Re "300th prisoner freed by DNA testing," Oct. 1

The NFL's replacement referees blow a game-deciding call and it's decried as the unthinkable finally happening. The calamity is front-page news and even commands the attention of the White House.

But the news that yet another person on death row has been freed based on DNA evidence, the 18th death row inmate and 300th overall, elicits barely a yawn and is buried inside The Times.

The "bad calls" by prosecutors, judges, juries and appellate courts in each of these cases surely merit a little more attention and perhaps a little more analysis of how and why they were made.

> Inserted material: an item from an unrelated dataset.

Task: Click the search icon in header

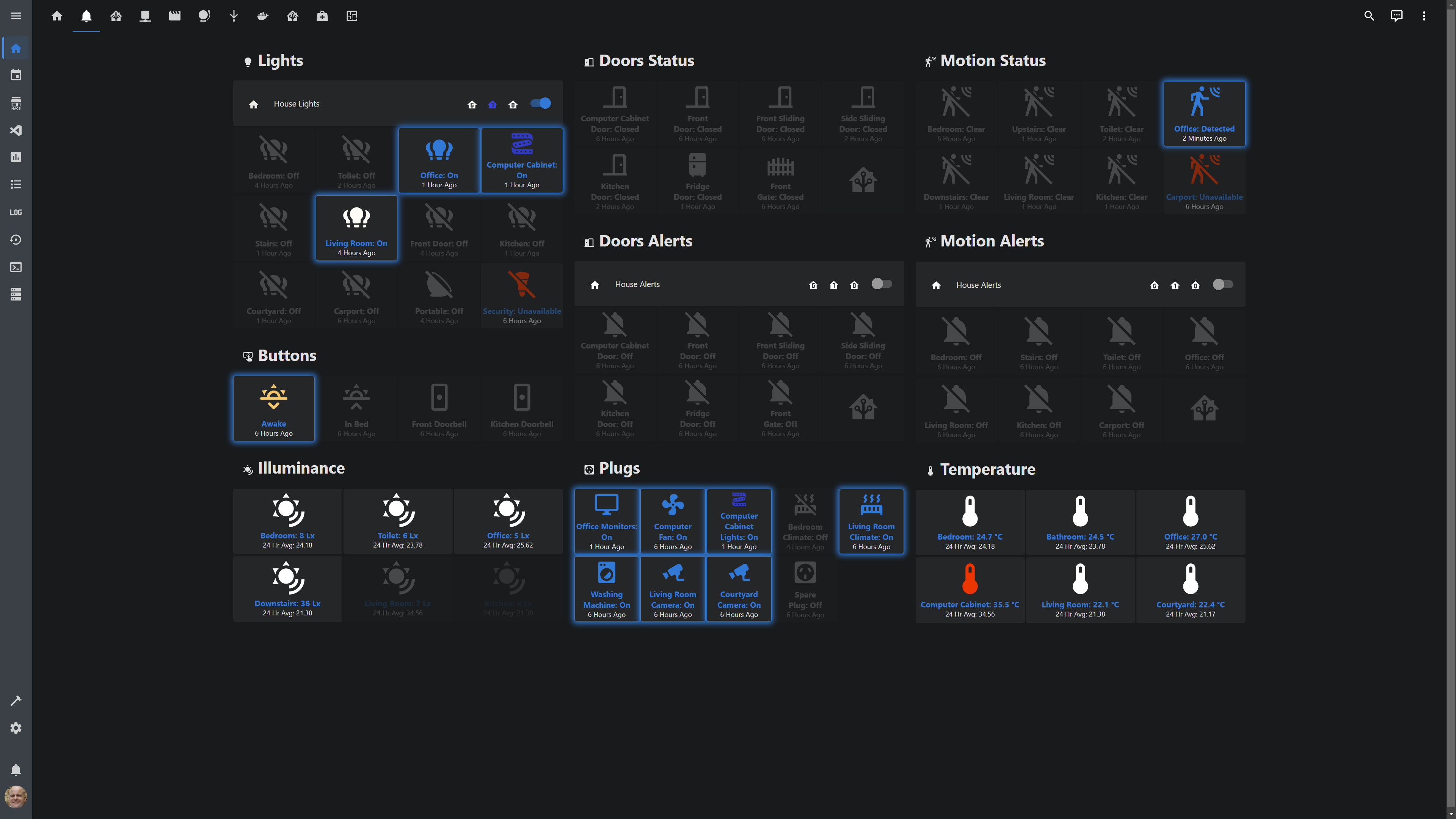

Granted, sentencing someone to death for a murder he didn't commit isn't anywhere near as important as the Seattle Seahawks stealing a touchdown, but it does reflect pretty serious and systemic failures of the criminal justice system that merit more attention than they are getting.

Michael J. Faber

Pacific Palisades

Please inform me if your writers do not know the difference between "innocent" and "not guilty," or "inadequately represented" or "insufficient evidence to sustain conviction." Lawyer Barry Scheck surely knows the difference, but the name of this group, the Innocence Project, sounds much sexier than the Not Guilty Project.

Gov. Jerry Brown knows the difference. He is not in favor of capital punishment but admits that there are no "innocent" men on death row.